======== Listed entries ========

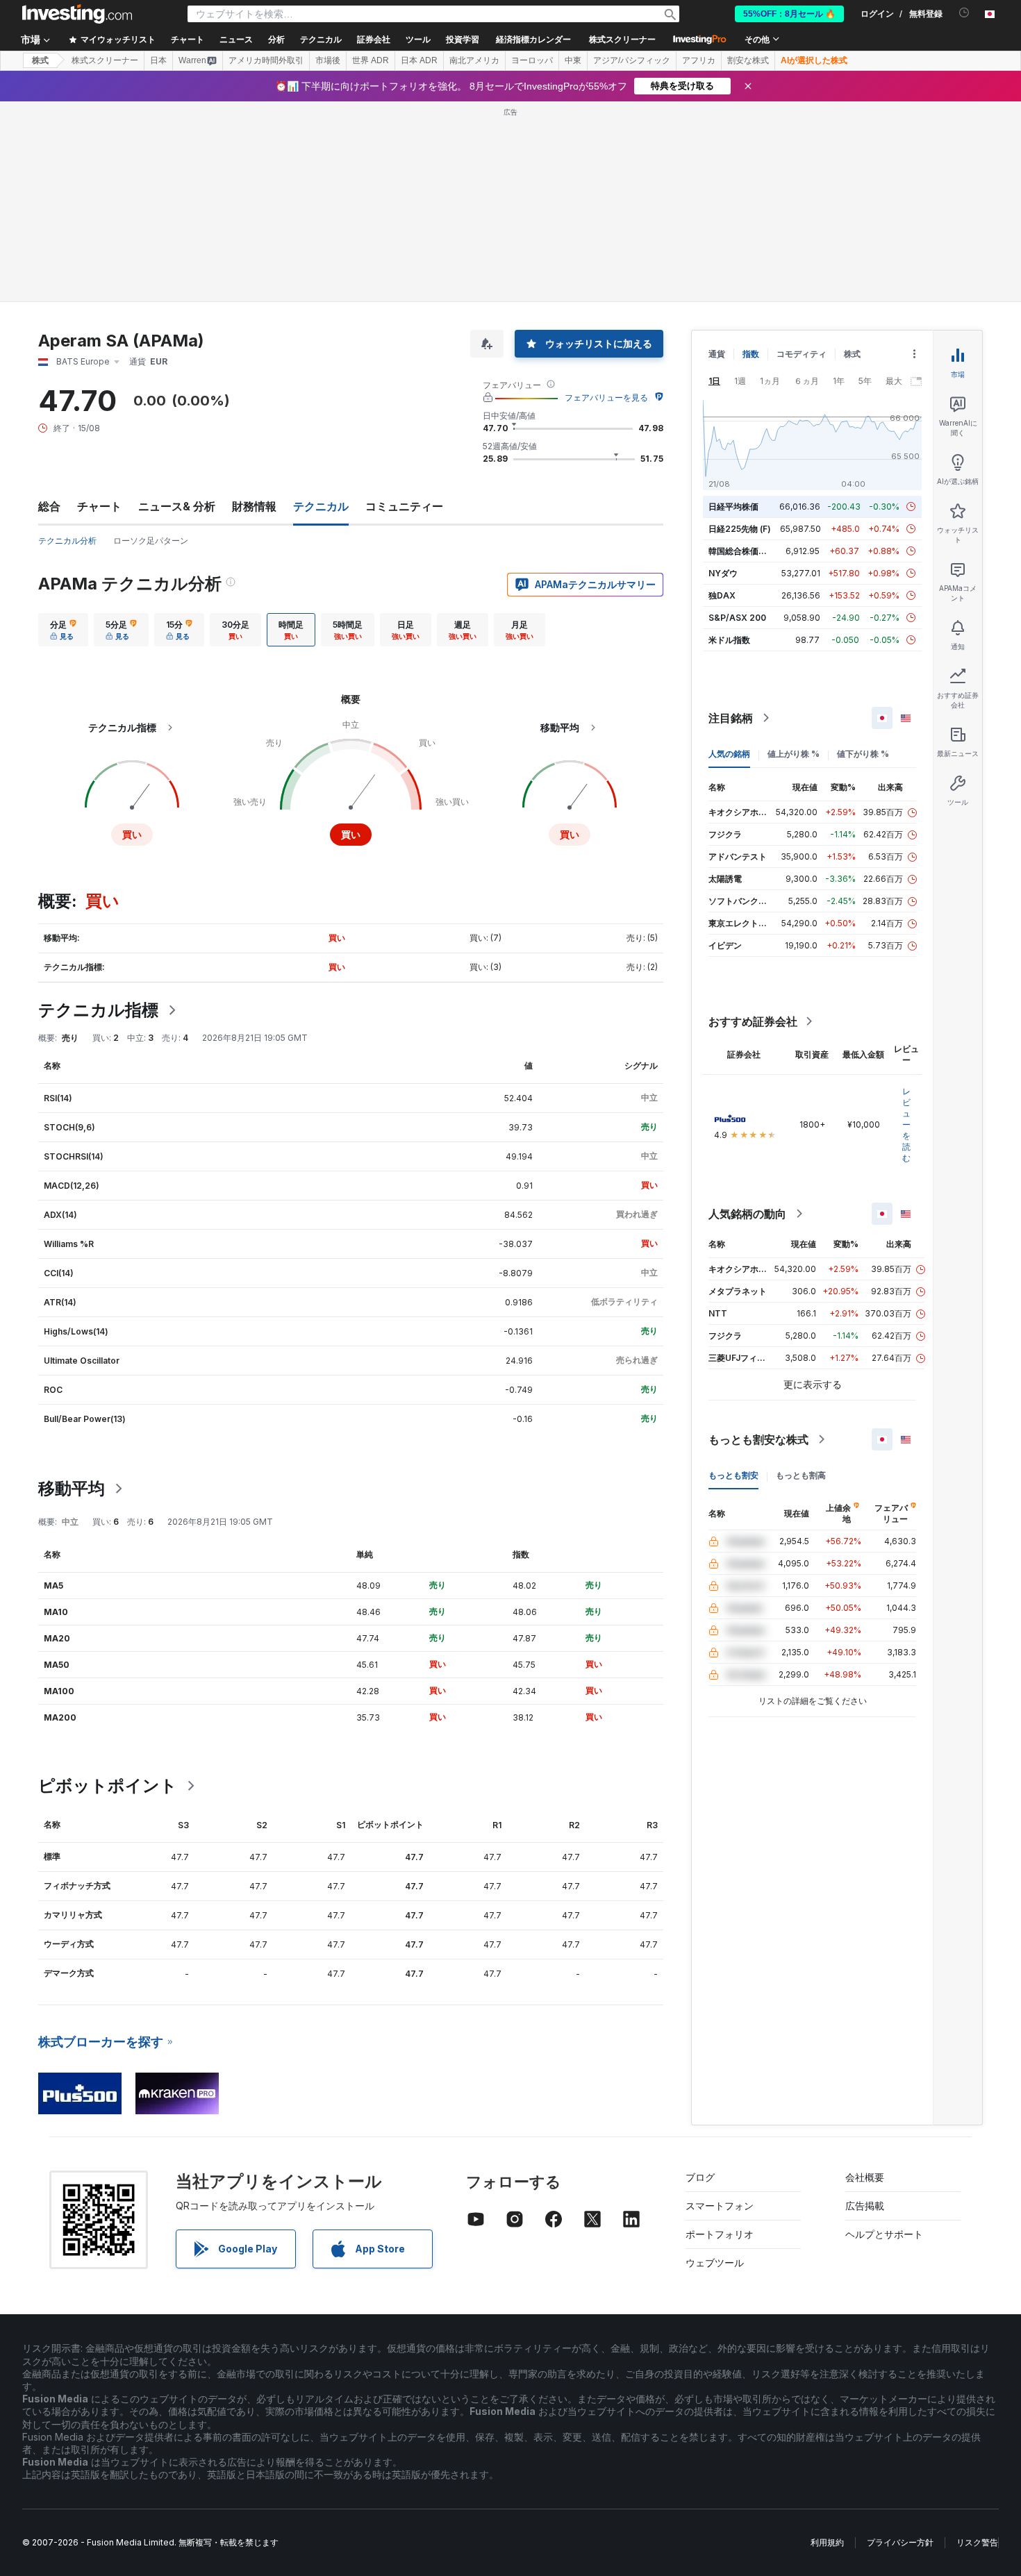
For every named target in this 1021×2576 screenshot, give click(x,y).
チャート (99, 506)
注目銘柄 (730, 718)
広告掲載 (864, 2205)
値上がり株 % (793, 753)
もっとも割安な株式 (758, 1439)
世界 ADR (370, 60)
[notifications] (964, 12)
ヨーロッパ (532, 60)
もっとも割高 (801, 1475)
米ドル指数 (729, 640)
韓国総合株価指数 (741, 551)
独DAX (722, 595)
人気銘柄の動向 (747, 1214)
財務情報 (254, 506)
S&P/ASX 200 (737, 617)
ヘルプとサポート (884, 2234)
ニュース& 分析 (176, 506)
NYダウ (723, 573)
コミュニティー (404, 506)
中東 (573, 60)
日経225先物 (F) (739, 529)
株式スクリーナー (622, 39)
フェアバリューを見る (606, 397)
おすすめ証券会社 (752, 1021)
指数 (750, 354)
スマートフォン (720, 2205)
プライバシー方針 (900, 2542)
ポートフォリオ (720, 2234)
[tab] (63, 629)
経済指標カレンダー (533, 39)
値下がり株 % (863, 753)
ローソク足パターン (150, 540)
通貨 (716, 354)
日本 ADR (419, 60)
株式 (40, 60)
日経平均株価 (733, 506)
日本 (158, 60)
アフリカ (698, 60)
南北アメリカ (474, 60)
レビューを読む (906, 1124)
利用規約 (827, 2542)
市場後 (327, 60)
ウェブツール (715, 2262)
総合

========

- [What is needed]
Lines from the one with "通貨 (716, 354)" through the end of the data: set these down exactly, including both ends and nothing more.

- [The answer]
通貨 (716, 354)
日本 ADR (419, 60)
株式 (40, 60)
日経平均株価 (733, 506)
日本 (158, 60)
アフリカ (698, 60)
南北アメリカ (474, 60)
レビューを読む (906, 1124)
利用規約 (827, 2542)
市場後 (327, 60)
ウェブツール (715, 2262)
総合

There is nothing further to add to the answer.